Exercise aim » Convert every line of the entries below into a JSON list of strings, with one string per line and blank lines left out.

Exercise material »
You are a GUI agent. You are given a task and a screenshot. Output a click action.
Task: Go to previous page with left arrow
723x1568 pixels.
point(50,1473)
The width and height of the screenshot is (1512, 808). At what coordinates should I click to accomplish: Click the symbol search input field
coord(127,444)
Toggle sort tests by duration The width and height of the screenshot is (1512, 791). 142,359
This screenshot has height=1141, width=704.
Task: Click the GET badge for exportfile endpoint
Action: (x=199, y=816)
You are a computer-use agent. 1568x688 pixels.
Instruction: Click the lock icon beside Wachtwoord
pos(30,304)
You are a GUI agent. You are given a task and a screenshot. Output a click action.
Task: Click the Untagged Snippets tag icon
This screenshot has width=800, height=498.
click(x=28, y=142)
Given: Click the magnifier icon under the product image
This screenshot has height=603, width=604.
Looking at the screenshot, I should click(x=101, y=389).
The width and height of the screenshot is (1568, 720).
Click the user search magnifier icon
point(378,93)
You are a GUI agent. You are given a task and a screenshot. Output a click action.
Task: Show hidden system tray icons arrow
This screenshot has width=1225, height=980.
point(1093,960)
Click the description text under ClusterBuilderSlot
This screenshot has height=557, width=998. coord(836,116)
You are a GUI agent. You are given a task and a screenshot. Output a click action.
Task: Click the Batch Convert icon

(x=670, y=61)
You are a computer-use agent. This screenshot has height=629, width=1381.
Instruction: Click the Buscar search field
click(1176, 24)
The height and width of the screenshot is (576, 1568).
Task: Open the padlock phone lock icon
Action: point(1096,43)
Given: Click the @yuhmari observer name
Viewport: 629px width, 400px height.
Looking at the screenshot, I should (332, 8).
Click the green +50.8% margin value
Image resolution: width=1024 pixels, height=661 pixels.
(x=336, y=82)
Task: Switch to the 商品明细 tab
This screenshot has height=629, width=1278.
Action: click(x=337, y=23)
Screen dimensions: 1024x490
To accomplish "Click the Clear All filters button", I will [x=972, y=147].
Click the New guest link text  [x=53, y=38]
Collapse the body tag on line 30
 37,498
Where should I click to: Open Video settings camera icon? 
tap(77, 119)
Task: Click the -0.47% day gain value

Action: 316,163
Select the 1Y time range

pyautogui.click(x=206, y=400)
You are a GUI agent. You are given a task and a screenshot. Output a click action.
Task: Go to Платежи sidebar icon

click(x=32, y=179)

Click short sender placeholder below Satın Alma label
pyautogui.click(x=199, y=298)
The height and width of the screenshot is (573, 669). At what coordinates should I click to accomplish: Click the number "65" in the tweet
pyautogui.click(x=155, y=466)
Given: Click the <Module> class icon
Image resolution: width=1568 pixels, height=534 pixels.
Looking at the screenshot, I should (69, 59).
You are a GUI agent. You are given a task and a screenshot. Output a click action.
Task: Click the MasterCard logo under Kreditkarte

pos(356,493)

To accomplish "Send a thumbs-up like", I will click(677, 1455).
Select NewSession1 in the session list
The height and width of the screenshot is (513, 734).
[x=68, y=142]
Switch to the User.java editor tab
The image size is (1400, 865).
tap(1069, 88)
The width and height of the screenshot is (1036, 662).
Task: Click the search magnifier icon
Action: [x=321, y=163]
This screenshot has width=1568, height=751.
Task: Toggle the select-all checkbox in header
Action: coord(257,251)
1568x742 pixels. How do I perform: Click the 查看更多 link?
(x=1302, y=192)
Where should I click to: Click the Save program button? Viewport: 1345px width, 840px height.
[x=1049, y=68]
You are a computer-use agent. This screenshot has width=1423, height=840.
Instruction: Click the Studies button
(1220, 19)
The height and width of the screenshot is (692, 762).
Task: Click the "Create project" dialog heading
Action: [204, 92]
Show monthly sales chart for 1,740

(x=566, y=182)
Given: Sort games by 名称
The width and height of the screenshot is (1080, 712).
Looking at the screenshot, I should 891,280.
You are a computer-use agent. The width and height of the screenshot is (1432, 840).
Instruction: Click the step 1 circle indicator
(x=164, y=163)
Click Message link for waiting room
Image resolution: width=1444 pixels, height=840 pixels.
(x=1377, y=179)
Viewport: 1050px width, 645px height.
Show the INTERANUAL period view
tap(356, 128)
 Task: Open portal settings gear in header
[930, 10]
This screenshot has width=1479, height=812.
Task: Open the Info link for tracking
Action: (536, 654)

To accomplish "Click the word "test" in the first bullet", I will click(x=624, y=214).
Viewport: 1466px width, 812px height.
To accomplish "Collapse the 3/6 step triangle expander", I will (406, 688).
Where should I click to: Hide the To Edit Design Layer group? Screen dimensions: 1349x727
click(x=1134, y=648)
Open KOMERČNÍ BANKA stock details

The completed task »
[
  "You are a GUI agent. You are given a task and a screenshot. Output a click action.",
  "Task: Go to previous page with left arrow",
  "723x1568 pixels.",
  "point(50,1473)",
  "The width and height of the screenshot is (1512, 808). At what coordinates should I click to accomplish: Click the symbol search input field",
  "coord(127,444)",
  "Toggle sort tests by duration The width and height of the screenshot is (1512, 791). 142,359",
  "This screenshot has height=1141, width=704.",
  "Task: Click the GET badge for exportfile endpoint",
  "Action: (x=199, y=816)",
  "You are a computer-use agent. 1568x688 pixels.",
  "Instruction: Click the lock icon beside Wachtwoord",
  "pos(30,304)",
  "You are a GUI agent. You are given a task and a screenshot. Output a click action.",
  "Task: Click the Untagged Snippets tag icon",
  "This screenshot has width=800, height=498.",
  "click(x=28, y=142)",
  "Given: Click the magnifier icon under the product image",
  "This screenshot has height=603, width=604.",
  "Looking at the screenshot, I should click(x=101, y=389).",
  "The width and height of the screenshot is (1568, 720).",
  "Click the user search magnifier icon",
  "point(378,93)",
  "You are a GUI agent. You are given a task and a screenshot. Output a click action.",
  "Task: Show hidden system tray icons arrow",
  "This screenshot has width=1225, height=980.",
  "point(1093,960)",
  "Click the description text under ClusterBuilderSlot",
  "This screenshot has height=557, width=998. coord(836,116)",
  "You are a GUI agent. You are given a task and a screenshot. Output a click action.",
  "Task: Click the Batch Convert icon",
  "(x=670, y=61)",
  "You are a computer-use agent. This screenshot has height=629, width=1381.",
  "Instruction: Click the Buscar search field",
  "click(1176, 24)",
  "The height and width of the screenshot is (576, 1568).",
  "Task: Open the padlock phone lock icon",
  "Action: point(1096,43)",
  "Given: Click the @yuhmari observer name",
  "Viewport: 629px width, 400px height.",
  "Looking at the screenshot, I should (332, 8).",
  "Click the green +50.8% margin value",
  "Image resolution: width=1024 pixels, height=661 pixels.",
  "(x=336, y=82)",
  "Task: Switch to the 商品明细 tab",
  "This screenshot has height=629, width=1278.",
  "Action: click(x=337, y=23)",
  "Screen dimensions: 1024x490",
  "To accomplish \"Click the Clear All filters button\", I will [x=972, y=147].",
  "Click the New guest link text  [x=53, y=38]",
  "Collapse the body tag on line 30",
  " 37,498",
  "Where should I click to: Open Video settings camera icon? ",
  "tap(77, 119)",
  "Task: Click the -0.47% day gain value",
  "Action: 316,163",
  "Select the 1Y time range",
  "pyautogui.click(x=206, y=400)",
  "You are a GUI agent. You are given a task and a screenshot. Output a click action.",
  "Task: Go to Платежи sidebar icon",
  "click(x=32, y=179)",
  "Click short sender placeholder below Satın Alma label",
  "pyautogui.click(x=199, y=298)",
  "The height and width of the screenshot is (573, 669). At what coordinates should I click to accomplish: Click the number \"65\" in the tweet",
  "pyautogui.click(x=155, y=466)",
  "Given: Click the <Module> class icon",
  "Image resolution: width=1568 pixels, height=534 pixels.",
  "Looking at the screenshot, I should (69, 59).",
  "You are a GUI agent. You are given a task and a screenshot. Output a click action.",
  "Task: Click the MasterCard logo under Kreditkarte",
  "pos(356,493)",
  "To accomplish \"Send a thumbs-up like\", I will click(677, 1455).",
  "Select NewSession1 in the session list",
  "The height and width of the screenshot is (513, 734).",
  "[x=68, y=142]",
  "Switch to the User.java editor tab",
  "The image size is (1400, 865).",
  "tap(1069, 88)",
  "The width and height of the screenshot is (1036, 662).",
  "Task: Click the search magnifier icon",
  "Action: [x=321, y=163]",
  "This screenshot has width=1568, height=751.",
  "Task: Toggle the select-all checkbox in header",
  "Action: coord(257,251)",
  "1568x742 pixels. How do I perform: Click the 查看更多 link?",
  "(x=1302, y=192)",
  "Where should I click to: Click the Save program button? Viewport: 1345px width, 840px height.",
  "[x=1049, y=68]",
  "You are a computer-use agent. This screenshot has width=1423, height=840.",
  "Instruction: Click the Studies button",
  "(1220, 19)",
  "The height and width of the screenshot is (692, 762).",
  "Task: Click the \"Create project\" dialog heading",
  "Action: [204, 92]",
  "Show monthly sales chart for 1,740",
  "(x=566, y=182)",
  "Given: Sort games by 名称",
  "The width and height of the screenshot is (1080, 712).",
  "Looking at the screenshot, I should 891,280.",
  "You are a computer-use agent. The width and height of the screenshot is (1432, 840).",
  "Instruction: Click the step 1 circle indicator",
  "(x=164, y=163)",
  "Click Message link for waiting room",
  "Image resolution: width=1444 pixels, height=840 pixels.",
  "(x=1377, y=179)",
  "Viewport: 1050px width, 645px height.",
  "Show the INTERANUAL period view",
  "tap(356, 128)",
  " Task: Open portal settings gear in header",
  "[930, 10]",
  "This screenshot has width=1479, height=812.",
  "Task: Open the Info link for tracking",
  "Action: (536, 654)",
  "To accomplish \"Click the word \"test\" in the first bullet\", I will click(x=624, y=214).",
  "Viewport: 1466px width, 812px height.",
  "To accomplish \"Collapse the 3/6 step triangle expander\", I will (406, 688).",
  "Where should I click to: Hide the To Edit Design Layer group? Screen dimensions: 1349x727",
  "click(x=1134, y=648)",
  "Open KOMERČNÍ BANKA stock details"
]